Diese folgenschwerste und skandalöseste Gesetzesinitiative in der Geschichte der Europäischen Union wird die Emscher-Lippe Region besonders hart treffen und die regionale Struktur- und Wirtschaftsförderung in Zukunft entbehrlich machen: Das EU-Gesetzesvorhaben setzt sich völlig über nationales Recht hinweg und wird dank einer einflussreichen Lobby dafür sorgen, dass wir unser Land und unsere hiesige Arbeitsmarktregion bald nicht mehr wiedererkennen, geschweige die wenigen Reste unseres Sozialstaates. Die regionale Strukturpolitik könnte „eingestampft“ werden.
Im Zuge der Wettbewerbs-Ideologie des Europäischen Binnenmarktes sollen nach den Regelungen des „Herkunftslandprinzips“ für ausländische Dienstleistungsunternehmen, die in Deutschland tätig sind und Aufträge abwickeln, die inländischen Standards faktisch nicht mehr gelten: Ob Sozial- oder Tarifstandards, ob Umwelt- und Gesundheitsstandards, ob Verbraucherschutz oder die Sicherung der Arbeitsplätze heimischer Handwerks- und Dienstleistungsbetriebe – alles das bleibt auf der Strecke, ebenso die öffentlichen Dienstleitungen: ob Verkehr, Theater, Museen, Friedhof, Krankenhäuser und Pflegedienste – vielleicht auch staatlich finanzierte Schulen.
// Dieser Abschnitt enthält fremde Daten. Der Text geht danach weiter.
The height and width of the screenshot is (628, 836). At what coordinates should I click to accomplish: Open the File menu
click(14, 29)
Befürchtet wird ein Wettbewerb um die niedrigsten Löhne, die laschesten Umweltgesetze, den schwächsten Verbraucherschutz und das dünnste soziale Netz sowie eine Vermehrung von Briefkastenfirmen in Ländern mit den geringsten Standards – eine Harmonisierung der 25 EU-Länder auf niedrigstem Niveau und entgegen den Zielen der neuen EU-Verfassung. Die regionale Struktur- und Wirtschaftsförderung im Emscher-Lippe Raum sowie die Mittelstandspolitik würde ins Leere laufen, weil die heimischen Betriebe stets auf der Strecke blieben.
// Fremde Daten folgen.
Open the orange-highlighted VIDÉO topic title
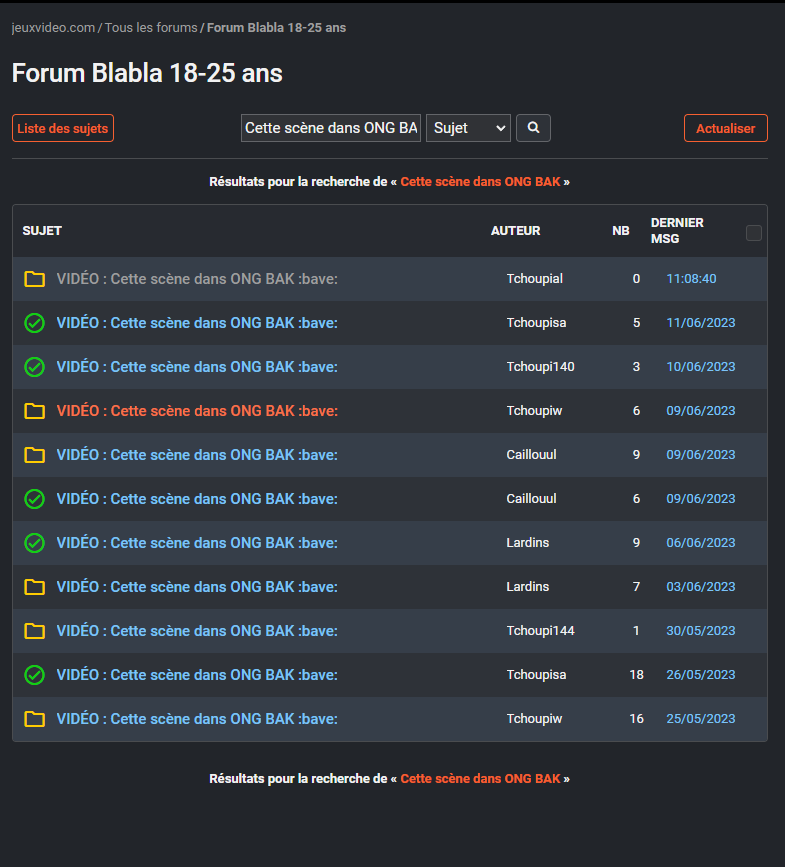Screen dimensions: 785x867 [x=197, y=411]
Erstaunlich ist nur, dass zu diesem brisanten Thema die heimische EU-Abgeordnete Jutta Haug nach ihrer Wiederwahl öffentlich auf „Tauchstation“ gegangen ist, nachdem sie vor der EU-Wahl noch täglich in der Presse präsent war. Hat die Interessenvertreterin der Bevölkerung und der Arbeitnehmer und mittelständischen Handwerksbetriebe in dieser Region eigentlich noch das Wohl der Menschen in dieser Region vor Augen und wie wird sie im Straßburger Parlament abstimmen? Soll das Ganze unter Ausschluss der Öffentlichkeit durchgezogen werden? Warum keine Informationen und Einwohnerversammlungen in diesem Wahlkreis und warum keine Resolutionen und Konferenzen mit Kommunalpolitikern der Region, um das von Clement befürwortete neoliberale Projekt vom Kopf auf die Füße zu stellen?
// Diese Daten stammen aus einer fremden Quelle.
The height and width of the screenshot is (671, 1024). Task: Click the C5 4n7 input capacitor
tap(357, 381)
Die Arbeitnehmer und Gewerkschaften in dieser Region sind jedenfalls über den Entwurf der EU-Dienstleistungsrichtlinie in großer Sorge, ebenso die Dienstleistungs- und Handwerksbetriebe. Die EU-Richtlinie hat noch weitreichendere Folgen als Hartz IV für die Lebensumstände der Menschen! Kein Thema für unsere Kommunal- und Regionalpolitiker?
Wilhelm Neurohr, Recklinghausen, Personalratsvorsitzender und Sprecher des Arbeitskreises der Personalräte (ver.di)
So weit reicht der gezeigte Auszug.